If you came in through the 2019 Retrospect EP and its breakout single Someone To Spend Time With, you already know the palette. Chiming guitars that feel like they were tracked in a quiet back room. Woozy keys and rubbery bass. Steady, unhurried drum patterns that make space rather than chase a groove. Looking Back commits to that world from the opening seconds and rarely strays. The songs are compact and direct, almost diary-like, with melodies that settle in quickly and details that surface on repeat plays. You can hear the Oxnard bedroom at every turn, but what sticks is how sure-handed it all feels for music he made while still a teenager. He plays most of the instruments himself and stacks harmonies with an instinct that suggests he has spent long hours absorbing old Latin ballads and soft-rock deep cuts, then filtering them through his own gentle sensibility.

What makes the record land is its tone. There is a sweetness that never tips into syrup, a quiet melancholy that never drags. He writes about time, distance and small moments with the same soft focus you’d get from a sun-bleached family photo. The production keeps that mood intact. Guitars are slightly detuned in places, keys wobble just enough, tape hiss sits like a low tide under everything. These aren’t studio tricks so much as the fingerprint of someone learning by doing, and it gives the album a lived-in texture that a lot of modern indie soul tries to fake. Here it just is.

Context helps. Tapia hails from Oxnard, a coastal town with a deep DIY lineage, and he signed to Stones Throw while still very young. After Retrospect came Everlasting in 2020, a step forward that still kept the home-recorded intimacy. Looking Back lets you draw a line back to where that voice formed. You can hear the pull of 70s Latin American romantica, a bit of vintage soul, a touch of West Coast soft psych. He has talked about making music at home on his own, and the way he layers parts here backs that up. Nothing feels overthought, yet the arrangements always find a small flourish to carry a chorus or bridge. A flicker of organ, a harmony that sneaks in at the end of a phrase, a bass run that answers the vocal.
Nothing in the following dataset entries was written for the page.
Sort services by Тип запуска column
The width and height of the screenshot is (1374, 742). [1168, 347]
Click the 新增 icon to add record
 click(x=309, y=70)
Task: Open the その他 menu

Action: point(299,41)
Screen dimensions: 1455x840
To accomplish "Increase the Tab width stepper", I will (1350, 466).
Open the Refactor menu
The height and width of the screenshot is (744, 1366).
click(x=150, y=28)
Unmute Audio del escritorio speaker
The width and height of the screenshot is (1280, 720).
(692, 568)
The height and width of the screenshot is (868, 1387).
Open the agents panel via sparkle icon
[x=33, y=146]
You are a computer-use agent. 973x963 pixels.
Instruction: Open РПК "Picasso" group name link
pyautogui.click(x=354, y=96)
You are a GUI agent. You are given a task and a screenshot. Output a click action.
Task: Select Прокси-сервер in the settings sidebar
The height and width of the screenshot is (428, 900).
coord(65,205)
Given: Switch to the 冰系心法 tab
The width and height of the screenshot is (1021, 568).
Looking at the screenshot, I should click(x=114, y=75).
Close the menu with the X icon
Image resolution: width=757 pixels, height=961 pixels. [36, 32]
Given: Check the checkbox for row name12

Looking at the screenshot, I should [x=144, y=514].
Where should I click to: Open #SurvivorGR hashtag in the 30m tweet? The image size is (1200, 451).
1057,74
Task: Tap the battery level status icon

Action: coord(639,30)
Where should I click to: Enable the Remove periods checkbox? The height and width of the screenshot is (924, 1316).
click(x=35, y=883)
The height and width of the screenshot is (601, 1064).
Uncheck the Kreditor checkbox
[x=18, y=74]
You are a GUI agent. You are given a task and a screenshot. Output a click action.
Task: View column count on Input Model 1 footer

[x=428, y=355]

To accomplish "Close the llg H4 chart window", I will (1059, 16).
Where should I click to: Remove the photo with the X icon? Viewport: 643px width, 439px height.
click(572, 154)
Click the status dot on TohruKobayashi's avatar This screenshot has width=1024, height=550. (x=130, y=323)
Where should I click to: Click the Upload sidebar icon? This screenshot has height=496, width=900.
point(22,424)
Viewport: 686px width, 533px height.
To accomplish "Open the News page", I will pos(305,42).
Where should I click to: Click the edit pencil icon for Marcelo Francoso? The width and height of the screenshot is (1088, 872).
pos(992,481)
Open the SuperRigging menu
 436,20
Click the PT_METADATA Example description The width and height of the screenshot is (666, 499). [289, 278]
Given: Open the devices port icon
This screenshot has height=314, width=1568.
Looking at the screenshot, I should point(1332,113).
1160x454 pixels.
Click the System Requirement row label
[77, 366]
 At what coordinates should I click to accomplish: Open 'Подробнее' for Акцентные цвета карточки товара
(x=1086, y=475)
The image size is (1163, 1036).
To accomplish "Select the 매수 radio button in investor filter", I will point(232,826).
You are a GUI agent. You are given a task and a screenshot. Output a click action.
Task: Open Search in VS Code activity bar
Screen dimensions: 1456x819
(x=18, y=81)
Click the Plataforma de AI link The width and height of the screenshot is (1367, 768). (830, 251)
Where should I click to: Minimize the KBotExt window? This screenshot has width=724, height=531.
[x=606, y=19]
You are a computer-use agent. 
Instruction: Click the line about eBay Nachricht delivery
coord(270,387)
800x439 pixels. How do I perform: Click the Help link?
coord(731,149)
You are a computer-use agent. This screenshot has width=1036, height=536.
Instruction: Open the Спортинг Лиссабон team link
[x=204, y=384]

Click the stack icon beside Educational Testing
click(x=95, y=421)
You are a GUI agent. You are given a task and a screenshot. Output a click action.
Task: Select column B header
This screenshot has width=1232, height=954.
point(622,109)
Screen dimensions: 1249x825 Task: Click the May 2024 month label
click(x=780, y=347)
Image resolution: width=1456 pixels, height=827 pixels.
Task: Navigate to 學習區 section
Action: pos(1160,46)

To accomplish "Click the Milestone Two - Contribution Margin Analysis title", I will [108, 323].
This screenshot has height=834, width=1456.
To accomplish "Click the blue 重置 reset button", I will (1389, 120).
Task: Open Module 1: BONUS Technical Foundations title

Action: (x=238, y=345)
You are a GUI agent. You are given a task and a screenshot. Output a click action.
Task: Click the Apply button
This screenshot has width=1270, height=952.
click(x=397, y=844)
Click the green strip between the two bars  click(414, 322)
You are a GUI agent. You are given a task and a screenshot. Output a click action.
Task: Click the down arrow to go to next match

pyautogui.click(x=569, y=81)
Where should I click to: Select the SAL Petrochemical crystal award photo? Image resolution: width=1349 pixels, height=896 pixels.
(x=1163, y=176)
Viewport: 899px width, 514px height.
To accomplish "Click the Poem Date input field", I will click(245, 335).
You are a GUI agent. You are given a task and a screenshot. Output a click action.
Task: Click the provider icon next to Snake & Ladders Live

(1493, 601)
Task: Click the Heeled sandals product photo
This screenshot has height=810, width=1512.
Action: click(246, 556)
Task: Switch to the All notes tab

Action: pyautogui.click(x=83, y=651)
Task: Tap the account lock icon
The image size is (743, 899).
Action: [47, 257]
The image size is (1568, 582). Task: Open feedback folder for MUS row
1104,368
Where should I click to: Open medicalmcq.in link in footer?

This is also the Los Retros album that finally feels built for a long listen rather than the quick hit of a single. The sequencing is tidy and the pacing is patient. If you put Looking Back vinyl on at home while making dinner, you’ll find yourself flipping the side without noticing you’ve reached the runout. There is a through line in the keys tone and drum machine patter that makes it play like a late afternoon drive, the kind where the light changes but the road stays the same. That is not to say it is flat. He knows when to push the tempo or lean into a hook, and he is smart enough to get out before ideas overstay their welcome.

It is easy to recommend this to anyone who likes their indie with a tender streak. If you collect Los Retros albums on vinyl, this sits neatly next to Retrospect and Everlasting, rounding out the story of his early years. And if you are hunting for Los Retros vinyl for the first time, this is a lovely front door. The warmth of these mixes really shows on wax, the little imperfections reading as personality rather than artefact. You could buy Los Retros records online without a second thought, but it also feels like the kind of title you’d spot in a Melbourne record store on a rainy Saturday, filed near other sun-faded dreamers, waiting to be taken home. For anyone crate-digging through vinyl records Australia wide and wanting something tender, melodic and quietly addictive, Looking Back is the one you’ll keep reaching for. It is a postcard from the past that still knows how to speak to now.